A prediction market is a marketplace where participants trade contracts based on the predicted outcome of future events. These markets allow people to buy or sell positions on whether certain events will occur, such as election results, economic indicators, or other measurable outcomes.
Prices in prediction markets often reflect the collective expectations of participants regarding the likelihood of an event.
Prediction markets can provide insights into public expectations and crowd-based forecasts. Because participants often have financial incentives tied to their predictions, these markets may aggregate information from many individuals and produce forecasts that reflect collective knowledge.
Researchers and economists sometimes study prediction markets as tools for forecasting events.
Participants buy contracts tied to specific outcomes. Each contract has a value if the predicted event occurs.
Prices fluctuate based on demand. If more participants believe an event is likely to happen, the contract price may rise.

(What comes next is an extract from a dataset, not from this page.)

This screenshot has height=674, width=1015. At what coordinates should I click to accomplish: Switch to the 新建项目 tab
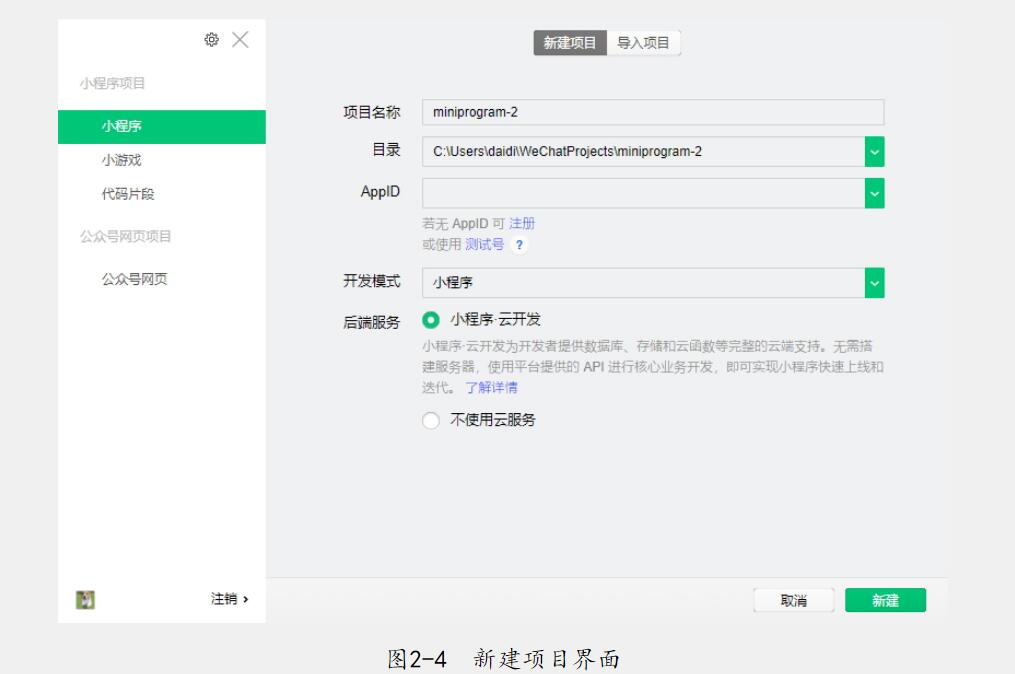point(570,43)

In some cases, prediction markets are used for research or forecasting rather than profit.
A prediction market may allow participants to buy contracts predicting whether a specific candidate will win an election. If the candidate wins, the contract pays out according to the market rules.
Are prediction markets legal everywhere?
Regulation varies depending on jurisdiction.
Why do people participate in prediction markets?
Some participate for research, forecasting, or financial incentives.
Do prediction markets guarantee accurate forecasts?
No. They reflect collective expectations, which may still be wrong.